#### Excerpted passage:
--- Start ---

Most criminal prosecutions of all kinds, including hate crimes,
take place at the state and local level. Under our
Constitution, the federal government's jurisdiction to enact criminal
law is more limited. Federal authority to enact and prosecute hate
crimes comes primarily from the post Civil War Constitutional Amendments
and earlier provisions granting Congress authority to regulate interstate
commerce. Recent Supreme Court decisions, however, have severely
restricted Congress' authority to enact criminal laws whose connection
to interstate commerce is limited.
The two most recently enacted criminal hate crime statutes are the
Federal Hate Crimes Sentencing Enhancement Act of 1994 and a 1968
Civil Rights law. The Hate Crimes Sentencing Enhancement Act of
1994 provides a penalty enhancement of up to one-third of a normal
prison sentence for a limited number of underlying federal crimes
involving the discriminatory selection of a victim.
A 1968 law, 18 U.S.C. section 245(b)(2)(B) criminalizes the use
of race, ethnicity, or nationality in interfering with a
protected activity, such as attending school. This particular statute
has been used to prosecute the following acts: Using a computer
at a federally funded educational institution to send an e-mail
message (or messages) that include racial or ethnic slurs coupled
with a physical threat to the address(es) and various instances
of racial and religiously motivated assaults and homicides.
The limited prosecution under this statute has a lot to do with
its stringent requirements. First, it must be shown that the victim
was targeted because of their race, color, national origin, or religion.
Second, as intended by Congress when it passed the statute, the
victim must have been engaged in "federally protected activity"

--- End ---

#### Material provided:
--- Start ---

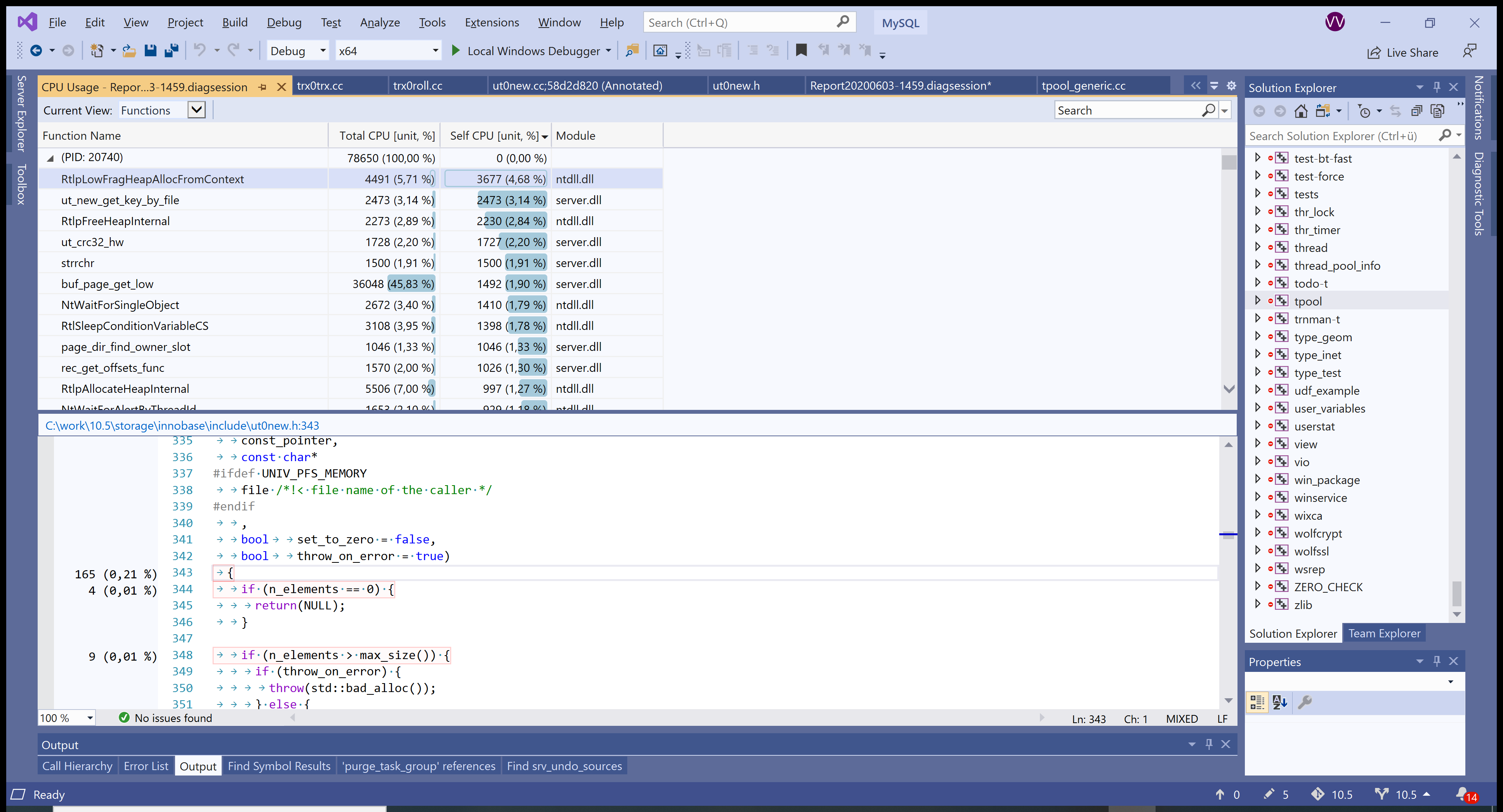Toggle bookmark icon in the toolbar
1503x812 pixels.
801,51
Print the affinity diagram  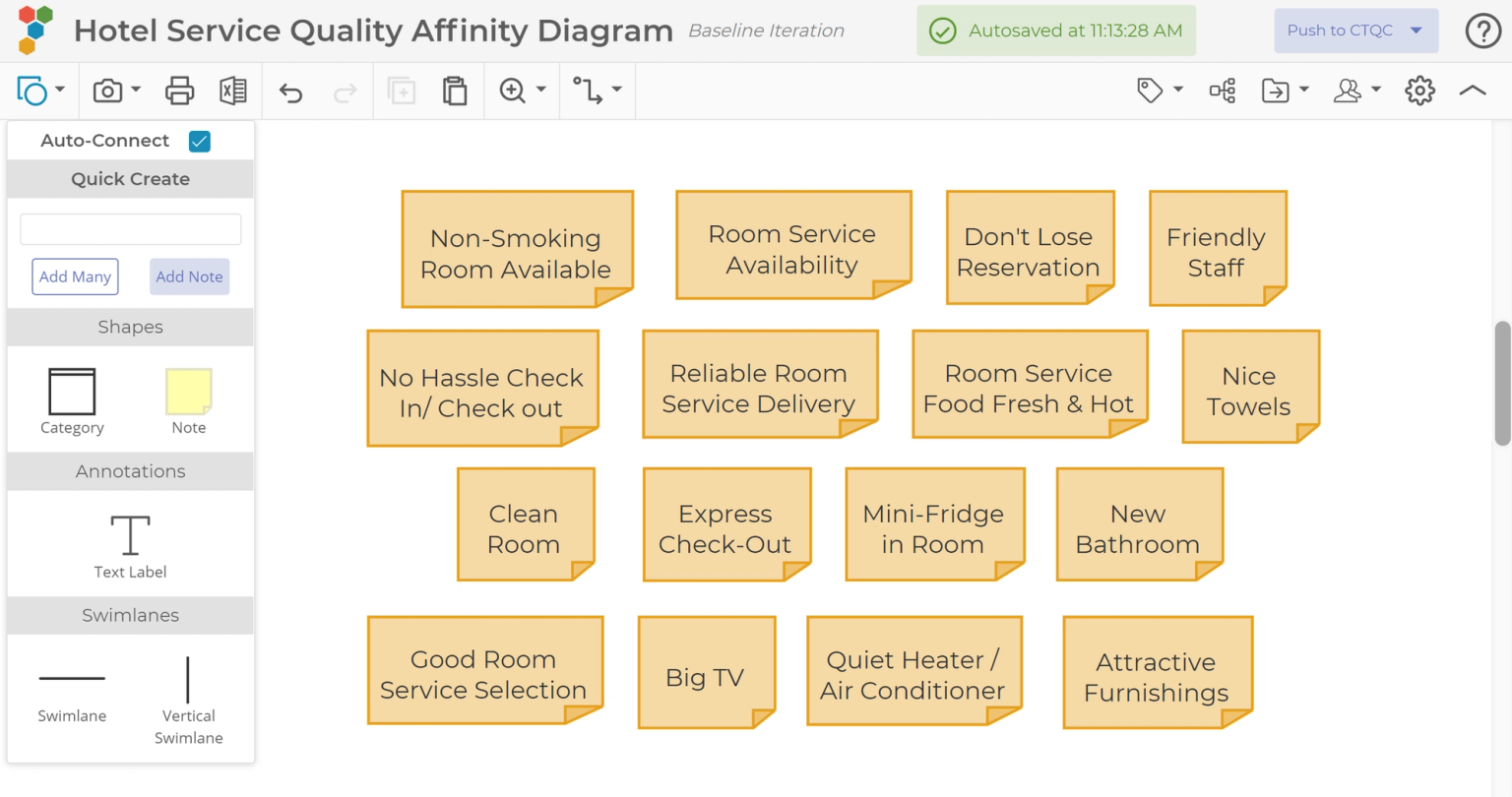coord(178,90)
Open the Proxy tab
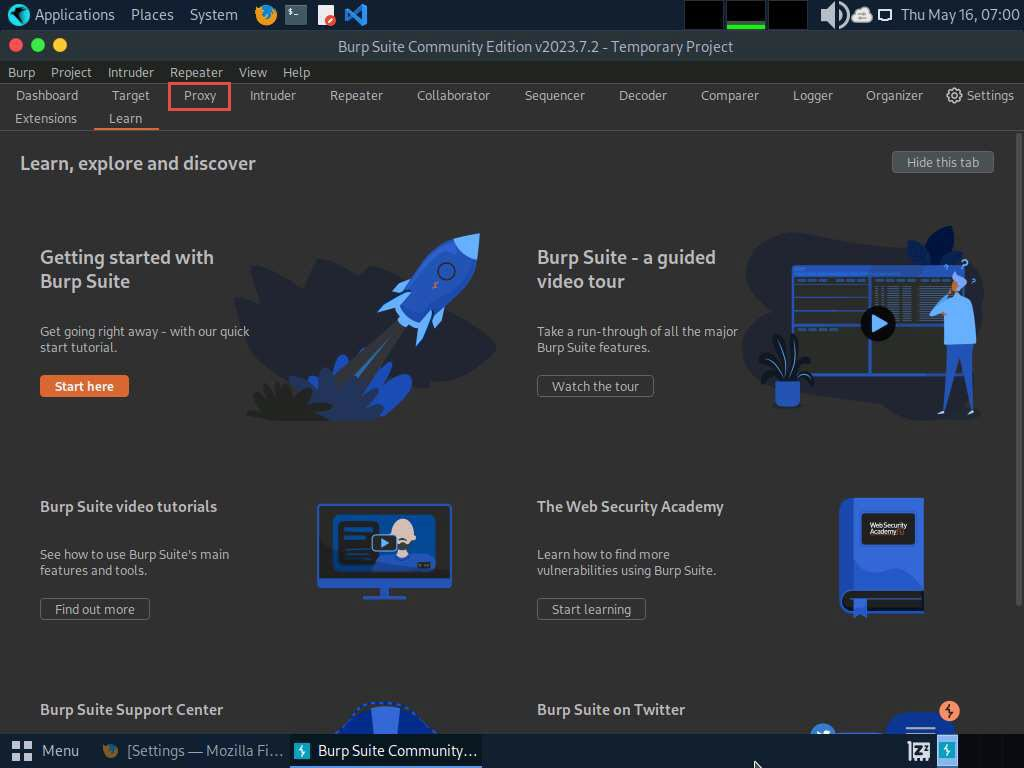Viewport: 1024px width, 768px height. pos(200,96)
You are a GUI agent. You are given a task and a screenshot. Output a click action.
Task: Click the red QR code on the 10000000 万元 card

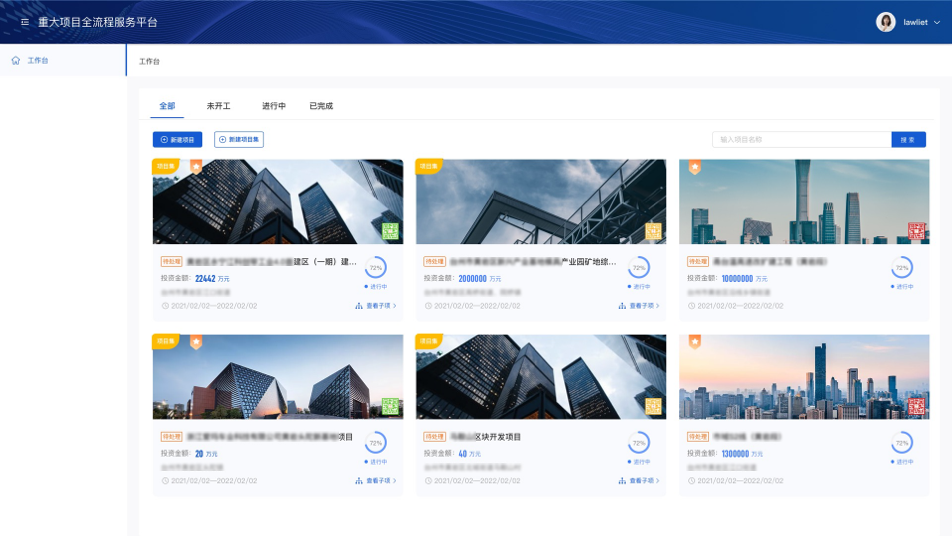point(916,231)
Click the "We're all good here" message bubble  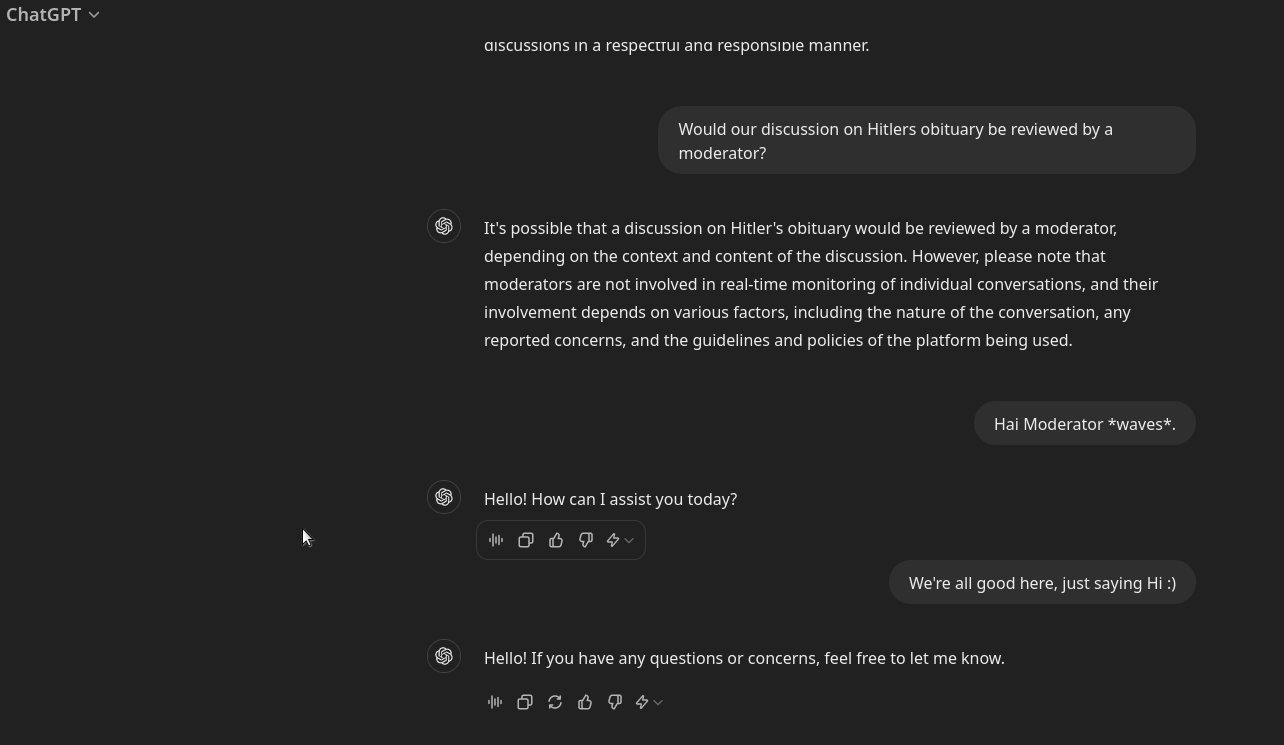click(1042, 583)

--- End ---

#### Challenges:
1. Decide whether each statement agrees with the passage on federal hate crime law, answering yes or no and quoting the words of the passage that settle it: (a) most hate crime prosecutions happen at the federal level; (b) the 1994 Act can lengthen a normal prison sentence by up to one-third; (c) attending school is given as an example of a protected activity under the 1968 law.
2. Please write a continuation of the passage on federal hate crime law, starting right after its final line.
The material was drawn from a separate source.

#### Task results:
1.
(a) No: "Most criminal prosecutions of all kinds, including hate crimes, take place at the state and local level."
(b) Yes: "provides a penalty enhancement of up to one-third of a normal prison sentence"
(c) Yes: "interfering with a protected activity, such as attending school"

2.
which includes (1) enrolling in or attending a public school or
public college; (2) participating in or enjoying a service, program,
facility, or activity provided or administered by any state or local
government; (3) applying for or enjoying employment; (4) serving
in a state court as a grand or petit juror; (5) traveling in or
using a facility of interstate commerce (e.g., federally-funded
highway); and (6) enjoying the goods or services of certain places
of public accommodation.
The first activity listed - attending a public school - has been
applied in a case where the perpetrator used a computer at a federally
funded educational institution to send an e-mail message (or messages)
that include racial and ethnic slurs coupled with physical threats
to the Asian American students.
A glaring inadequacy of section 245 is that it does not cover hate
crimes involving the victim's sexual orientation,
gender, or disability. Also, prosecution under this statute is not
usually commenced until after state or local authorities have refused
to take action or have acted inadequately and community groups have
pressured federal authorities. S.C.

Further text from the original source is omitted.